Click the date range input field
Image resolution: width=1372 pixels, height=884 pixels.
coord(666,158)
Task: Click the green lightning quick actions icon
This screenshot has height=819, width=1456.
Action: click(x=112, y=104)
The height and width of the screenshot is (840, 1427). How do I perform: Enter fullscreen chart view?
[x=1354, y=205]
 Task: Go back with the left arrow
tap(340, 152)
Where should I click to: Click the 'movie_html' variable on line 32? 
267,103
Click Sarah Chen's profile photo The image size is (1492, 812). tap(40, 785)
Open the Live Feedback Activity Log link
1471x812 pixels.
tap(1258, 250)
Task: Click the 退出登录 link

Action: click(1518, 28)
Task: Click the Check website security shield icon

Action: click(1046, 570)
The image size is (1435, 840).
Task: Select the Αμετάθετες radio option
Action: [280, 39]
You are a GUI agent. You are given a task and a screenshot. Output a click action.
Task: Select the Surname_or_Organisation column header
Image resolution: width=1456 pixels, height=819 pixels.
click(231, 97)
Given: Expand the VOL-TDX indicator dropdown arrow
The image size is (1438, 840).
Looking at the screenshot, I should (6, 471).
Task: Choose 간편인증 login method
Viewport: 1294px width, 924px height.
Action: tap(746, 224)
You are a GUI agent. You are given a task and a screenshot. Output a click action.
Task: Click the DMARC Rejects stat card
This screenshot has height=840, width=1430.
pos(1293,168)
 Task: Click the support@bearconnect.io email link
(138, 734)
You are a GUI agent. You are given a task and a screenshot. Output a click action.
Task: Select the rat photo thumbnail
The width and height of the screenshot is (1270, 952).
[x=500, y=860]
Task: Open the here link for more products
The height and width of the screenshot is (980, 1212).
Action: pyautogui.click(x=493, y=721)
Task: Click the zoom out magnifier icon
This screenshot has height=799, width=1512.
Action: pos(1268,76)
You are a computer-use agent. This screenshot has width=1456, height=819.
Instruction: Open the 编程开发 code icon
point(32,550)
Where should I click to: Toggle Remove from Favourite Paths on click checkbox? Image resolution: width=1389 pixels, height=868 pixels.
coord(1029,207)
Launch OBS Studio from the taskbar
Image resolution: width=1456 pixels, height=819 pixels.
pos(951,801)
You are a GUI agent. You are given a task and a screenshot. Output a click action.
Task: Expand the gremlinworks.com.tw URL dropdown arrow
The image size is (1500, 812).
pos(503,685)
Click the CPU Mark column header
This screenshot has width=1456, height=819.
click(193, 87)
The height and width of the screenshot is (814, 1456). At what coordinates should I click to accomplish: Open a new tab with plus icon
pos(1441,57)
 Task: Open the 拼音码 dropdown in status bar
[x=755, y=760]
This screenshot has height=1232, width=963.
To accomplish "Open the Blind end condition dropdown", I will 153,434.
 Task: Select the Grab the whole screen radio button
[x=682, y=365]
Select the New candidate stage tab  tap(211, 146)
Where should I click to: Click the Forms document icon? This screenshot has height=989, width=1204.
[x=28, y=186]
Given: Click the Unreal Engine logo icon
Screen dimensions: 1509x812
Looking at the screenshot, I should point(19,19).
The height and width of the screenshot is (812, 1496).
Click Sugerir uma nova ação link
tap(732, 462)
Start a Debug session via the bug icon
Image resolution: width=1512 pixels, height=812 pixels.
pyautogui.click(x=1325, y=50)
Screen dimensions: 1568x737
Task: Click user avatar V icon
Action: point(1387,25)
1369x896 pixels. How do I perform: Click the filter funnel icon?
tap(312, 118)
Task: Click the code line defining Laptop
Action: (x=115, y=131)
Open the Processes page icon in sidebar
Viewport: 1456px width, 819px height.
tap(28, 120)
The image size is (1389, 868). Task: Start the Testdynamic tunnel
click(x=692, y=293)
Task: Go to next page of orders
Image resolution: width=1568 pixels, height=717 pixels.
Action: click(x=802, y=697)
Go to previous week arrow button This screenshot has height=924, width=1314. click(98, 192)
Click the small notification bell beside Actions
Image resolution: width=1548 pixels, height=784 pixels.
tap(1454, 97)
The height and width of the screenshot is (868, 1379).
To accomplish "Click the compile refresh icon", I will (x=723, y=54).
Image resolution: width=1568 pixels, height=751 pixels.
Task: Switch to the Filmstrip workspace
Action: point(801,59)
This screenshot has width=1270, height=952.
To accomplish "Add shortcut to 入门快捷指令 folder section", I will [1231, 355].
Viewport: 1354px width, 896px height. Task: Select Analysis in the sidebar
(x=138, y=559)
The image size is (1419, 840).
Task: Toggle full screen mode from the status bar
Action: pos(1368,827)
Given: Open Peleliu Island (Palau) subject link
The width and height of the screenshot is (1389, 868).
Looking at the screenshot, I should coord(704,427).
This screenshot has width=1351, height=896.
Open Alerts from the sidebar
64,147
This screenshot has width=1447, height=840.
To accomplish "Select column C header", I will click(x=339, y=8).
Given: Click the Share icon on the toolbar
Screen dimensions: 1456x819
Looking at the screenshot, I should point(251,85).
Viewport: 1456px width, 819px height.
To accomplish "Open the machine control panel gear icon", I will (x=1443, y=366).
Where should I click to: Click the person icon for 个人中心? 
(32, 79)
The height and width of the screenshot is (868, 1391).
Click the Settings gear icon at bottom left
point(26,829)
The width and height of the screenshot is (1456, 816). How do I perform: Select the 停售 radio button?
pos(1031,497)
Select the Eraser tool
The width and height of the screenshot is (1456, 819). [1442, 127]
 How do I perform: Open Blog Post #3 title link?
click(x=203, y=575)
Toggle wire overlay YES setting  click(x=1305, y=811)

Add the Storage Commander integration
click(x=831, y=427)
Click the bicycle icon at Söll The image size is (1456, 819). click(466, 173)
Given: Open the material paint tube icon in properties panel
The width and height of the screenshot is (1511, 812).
============
• _Assigned task_
After reading the listing above, work out how many lines contain "panel" and reply with that number only.

• _Solution to this problem_
2